I weakened his tactics instead and added some notes about relatively easy ways the party could get him in melee.  I also marked it as EL 10; if the choker grabs the arcane PC, that character's death is likely in 1-2 rounds.  If, OTOH, he picks on the rogue, he'll have a harder time even hitting, so he'll do less Power Attack damage.

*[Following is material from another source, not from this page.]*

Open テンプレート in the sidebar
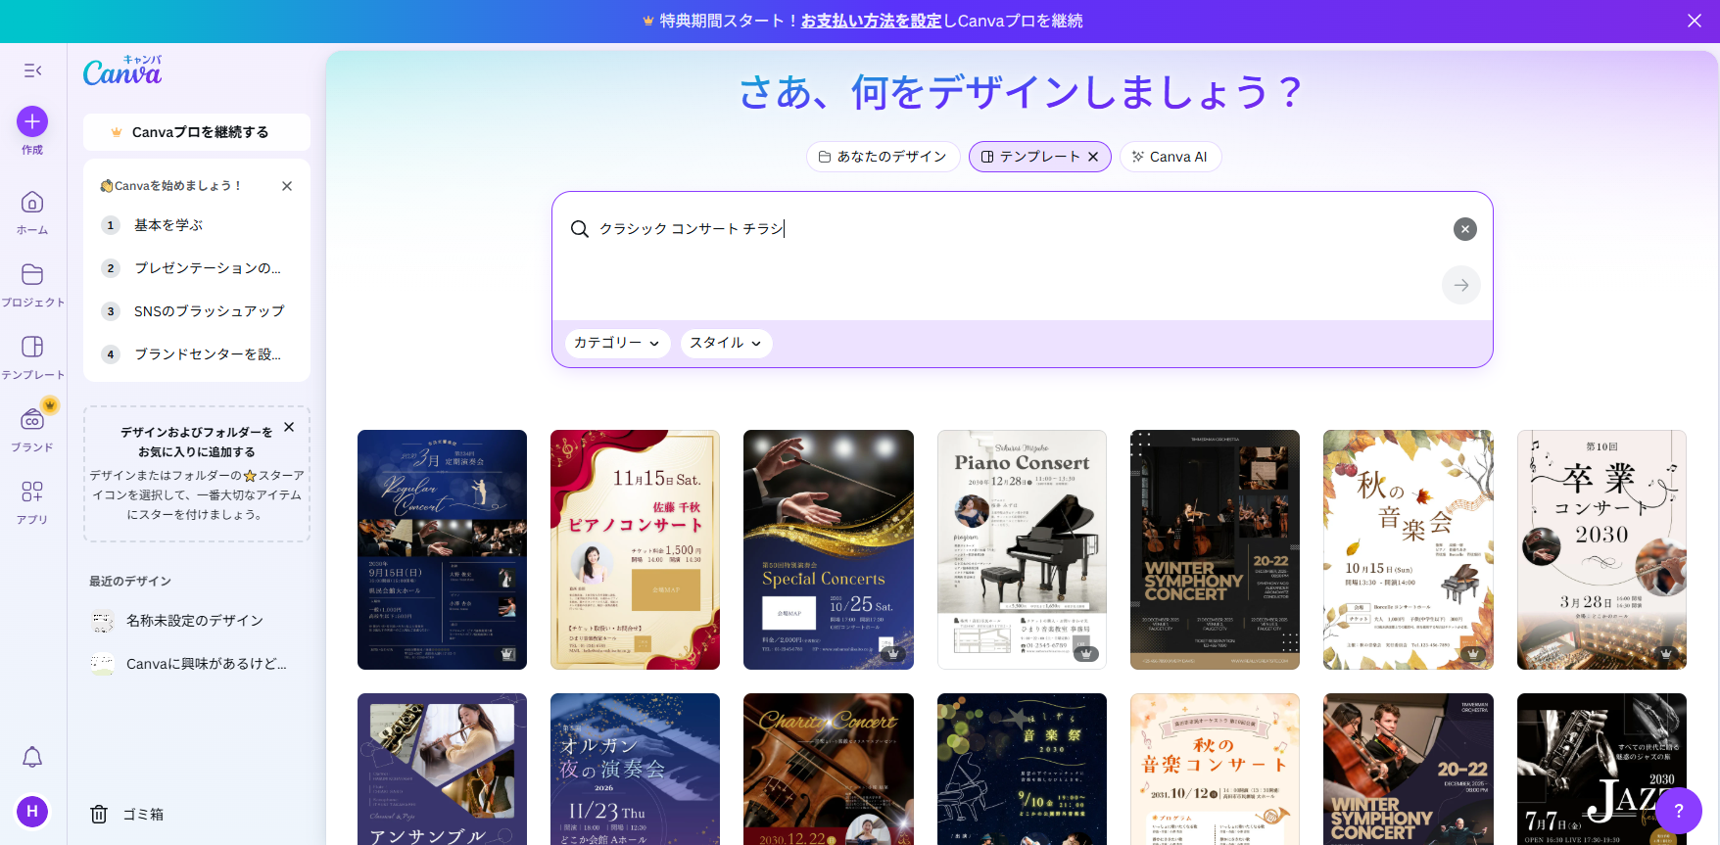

Does that seem more fair?  I could weaken the encounter even more by hiding him behind a stalagmite in the middle of the room - he'll grab a PC, and then the others can easily flank him.  That seems like it might be going TOO far though.


----------



## der_kluge (May 24, 2006)

Elephant said:
			
		

> I weakened his tactics instead and added some notes about relatively easy ways the party could get him in melee.  I also marked it as EL 10; if the choker grabs the arcane PC, that character's death is likely in 1-2 rounds.  If, OTOH, he picks on the rogue, he'll have a harder time even hitting, so he'll do less Power Attack damage.
> 
> Does that seem more fair?  I could weaken the encounter even more by hiding him behind a stalagmite in the middle of the room - he'll grab a PC, and then the others can easily flank him.  That seems like it might be going TOO far though.




Yea, that's good. We'll need to playtest it. 

I added a section 2a to the map, and assigned you to it.


----------



## der_kluge (May 24, 2006)

I appreciate any feedback anyone might have on the dragon's chamber (post 84).

It's delightfully nasty.


----------



## Elephant (May 25, 2006)

Re: post 84:

Delightfully nasty is right.  I love how the younger one lurks in the water, waiting to ambush his victims.

Would it be unfair to say that the Choker will use Ghost Sound (or Dancing Lights) to alert the dragons when he fights someone?


----------



## Tonguez (May 25, 2006)

der_kluge said:
			
		

> The problem with that is that the "parent" would leave a large horde of treasure around unguarded. So, you'd essentially be giving the PCs a lot of high level loot without the work.
> 
> I like it fine as is - two young siblings. If you kill them, the mother might still come looking for you, but she probably lives elsewhere.




Hmm  perhaps this whole complex is a 'Nursery' were Ferix and Artix were birthed/layed and then left by their mother. It might be interesting to explore the psychology of juvinile dragons in this encounter. 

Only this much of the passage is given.